For a graphical depiction of the association go to the _Plot_ tab. If we select `Deviation std.` we see that the `Uninvolved` segment has significantly more men than we would expect under the null of no-association. We could also argue that there are more women in the `Cosmetic` segment than we would expect under the null of no-association, although the significance level is marginal (i.e., < .1 but not < .05). In sum, in these data men seem more likely to belong to the `Uninvolved brushers` segment and women seem (marginally) more likely to be in the `Cosmetic brushers` segment.

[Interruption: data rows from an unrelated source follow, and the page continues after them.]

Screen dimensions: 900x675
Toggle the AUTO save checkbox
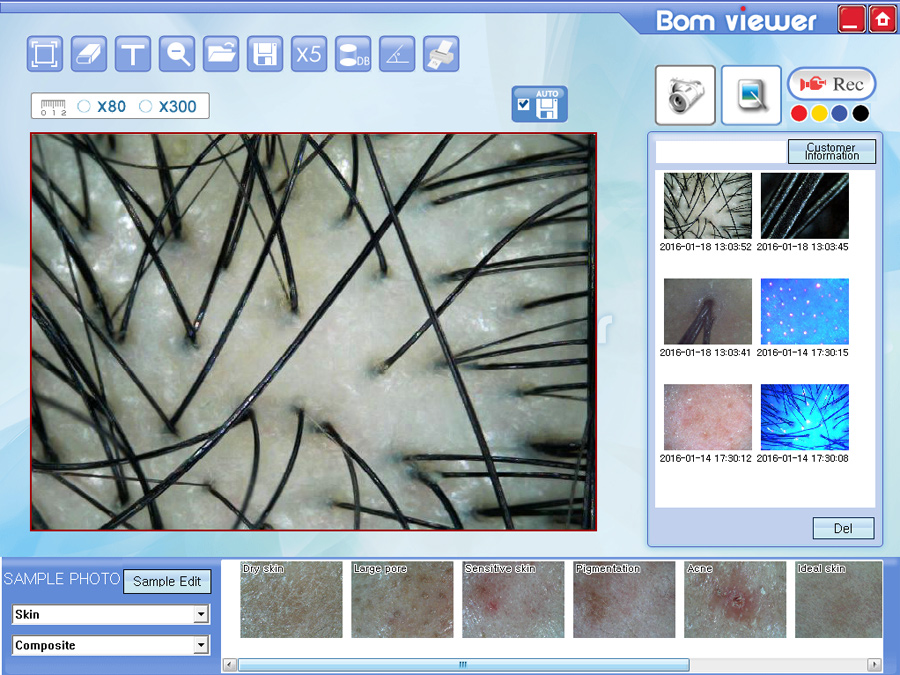[523, 104]
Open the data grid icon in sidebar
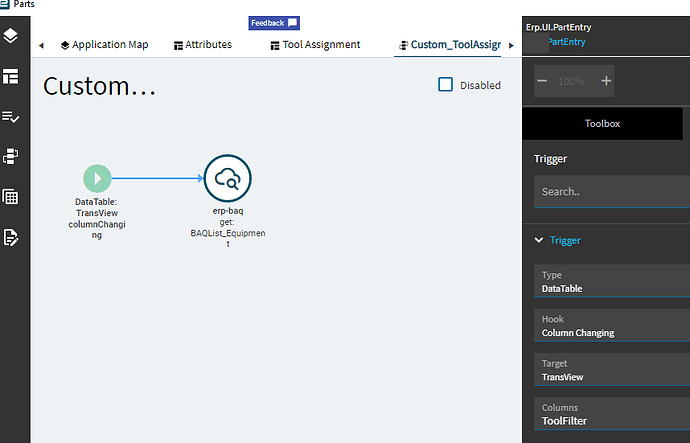This screenshot has width=690, height=443. click(11, 197)
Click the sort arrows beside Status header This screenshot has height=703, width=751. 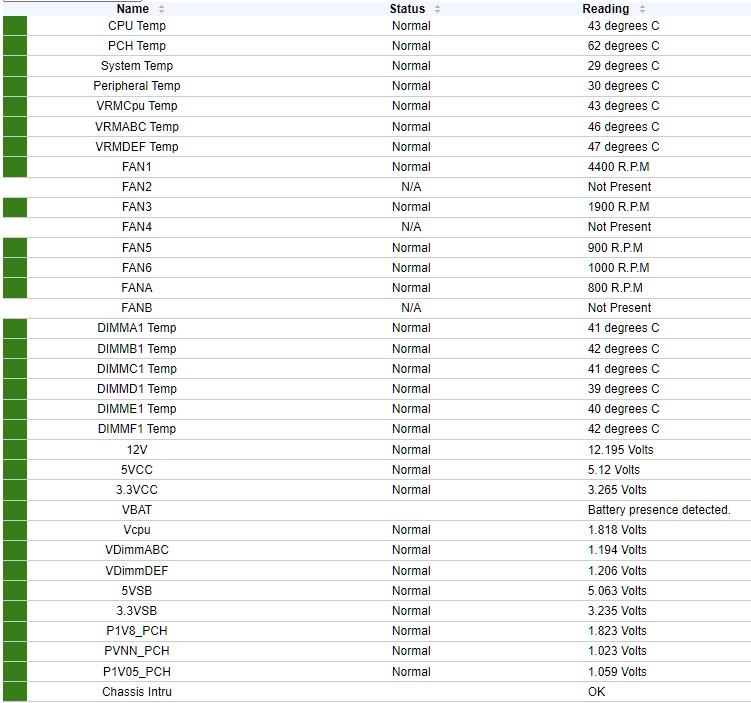coord(438,9)
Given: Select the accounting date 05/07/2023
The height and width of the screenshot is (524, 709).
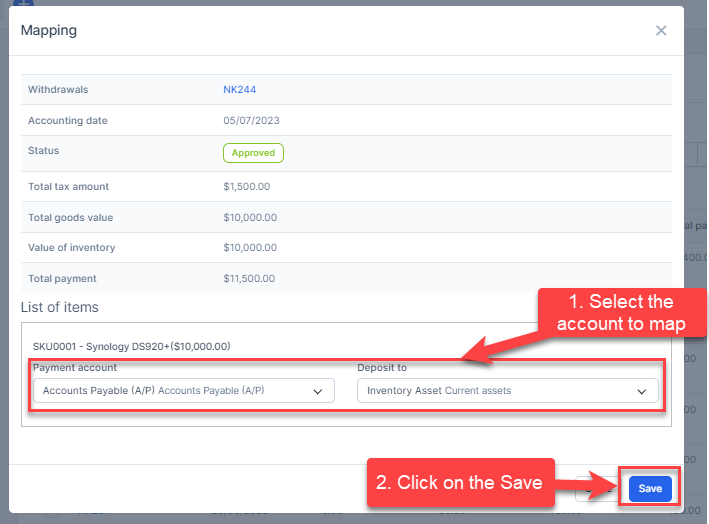Looking at the screenshot, I should pos(250,121).
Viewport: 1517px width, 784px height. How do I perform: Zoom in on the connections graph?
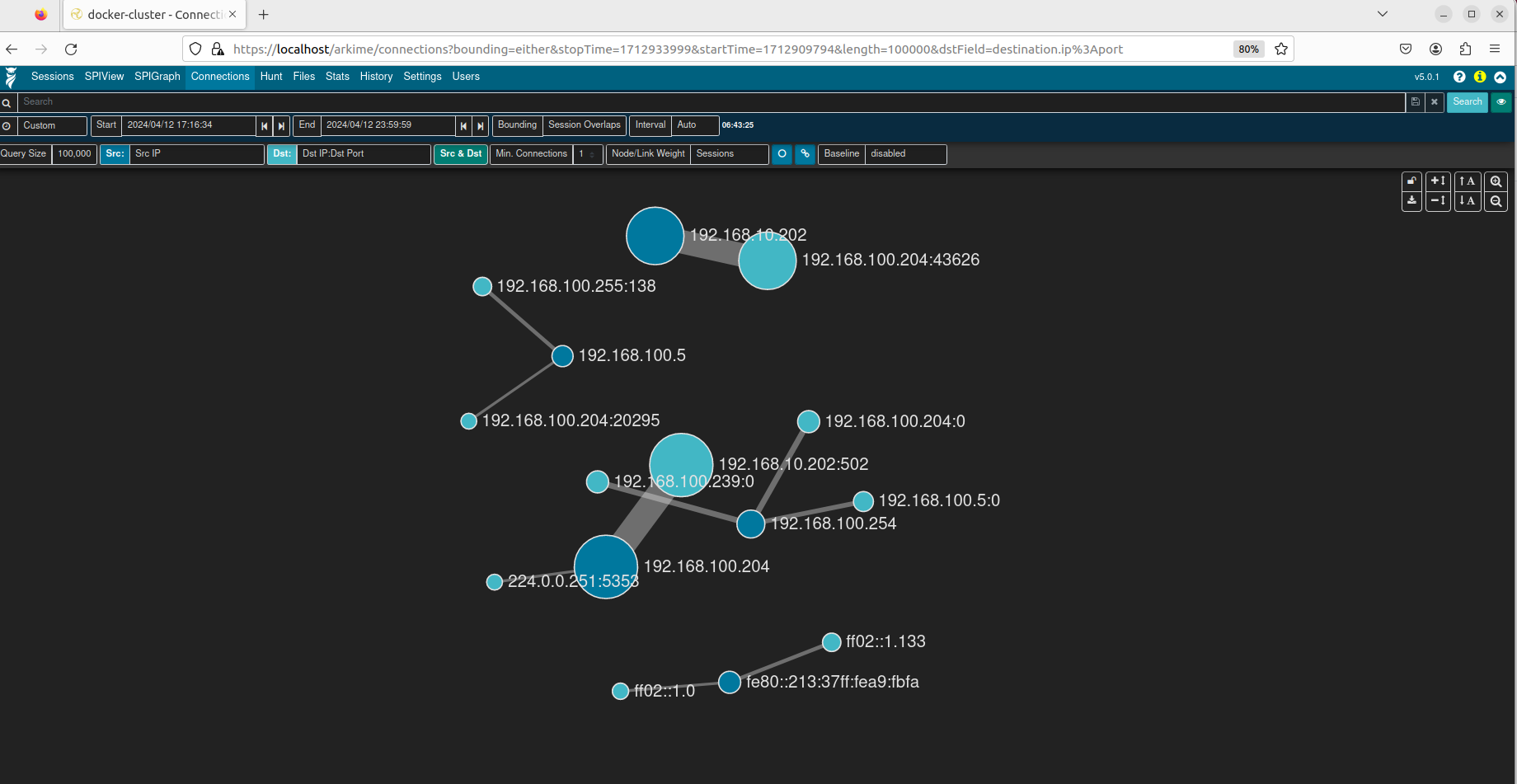1496,181
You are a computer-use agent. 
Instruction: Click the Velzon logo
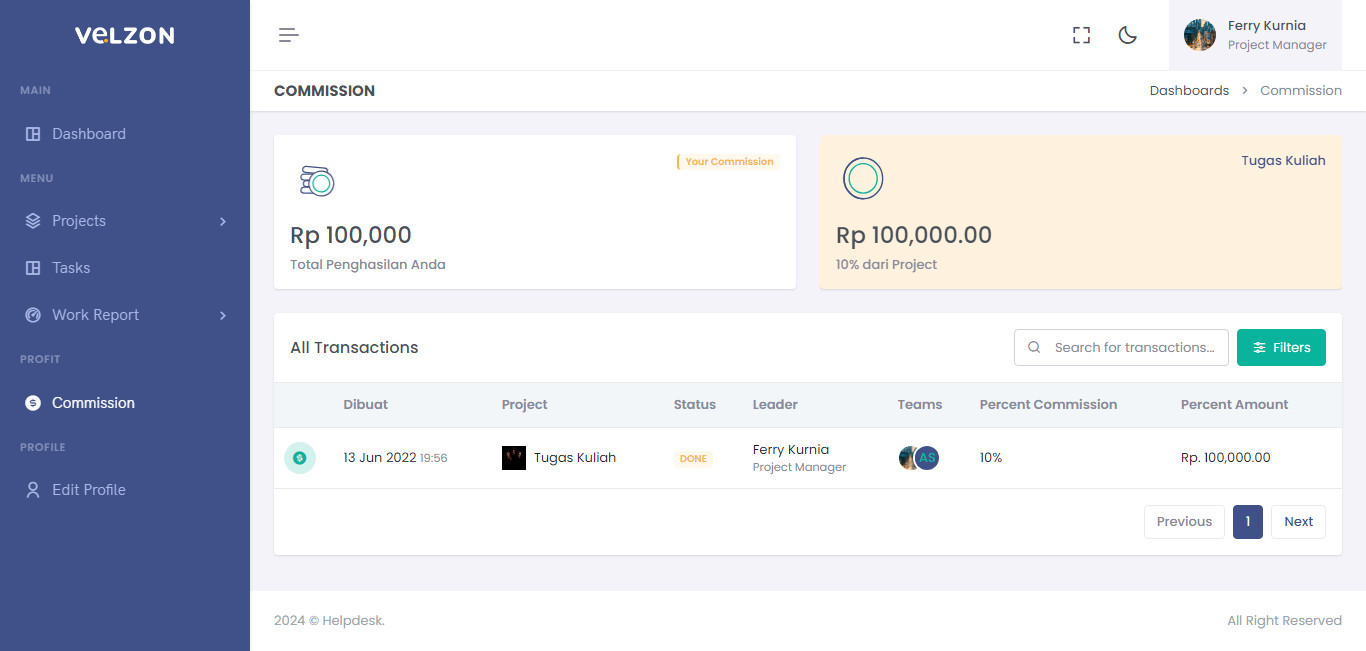tap(124, 35)
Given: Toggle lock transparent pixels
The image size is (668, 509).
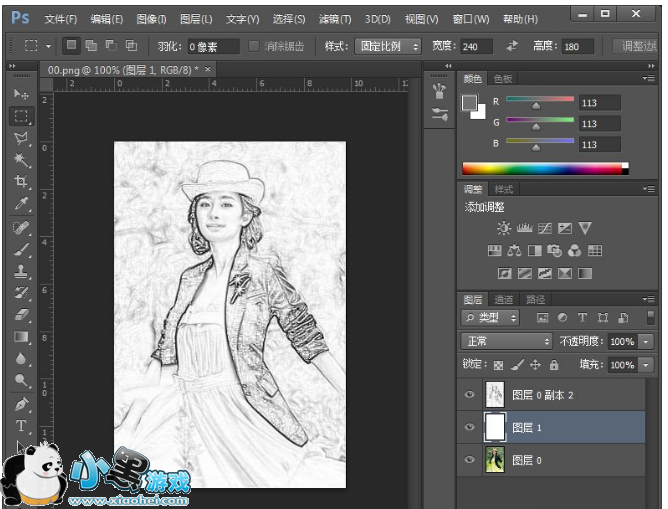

## Additional options * By default, data will be standardized before it is analyzed. To pass data in its raw form to the estimation algorithm, make sure the `Standardize` box is un-checked * If the data to use for clustering includes variables of type "factor", the `K-proto` algorithm should be used. If `K-means` is selected, only numerical variables with be retained for analysis. For more information on the `kproto` function and the _clustMixType_ R-package see the R-journal article ### Report > Rmd Add code to _Report > Rmd_ to (re)create the analysis by clicking the icon on the bottom left of your screen or by pressing `ALT-enter` on your keyboard. If a plot was created it can be customized using `ggplot2` commands or with `patchwork`. See example below and _Data > Visualize_ for details. ```r plot(result, plots = "bar", custom = TRUE) %>% wrap_plots(plot_list, ncol = 2) + plot_annotation(title = "K-means Cluster Analysis") ``` ### R-functions For an overview of related R-functions used by Radiant to conduct cluster analysis see _Multivariate > Cluster_. The key function from the `stats` package used in the `kclus` tool is `kmeans`.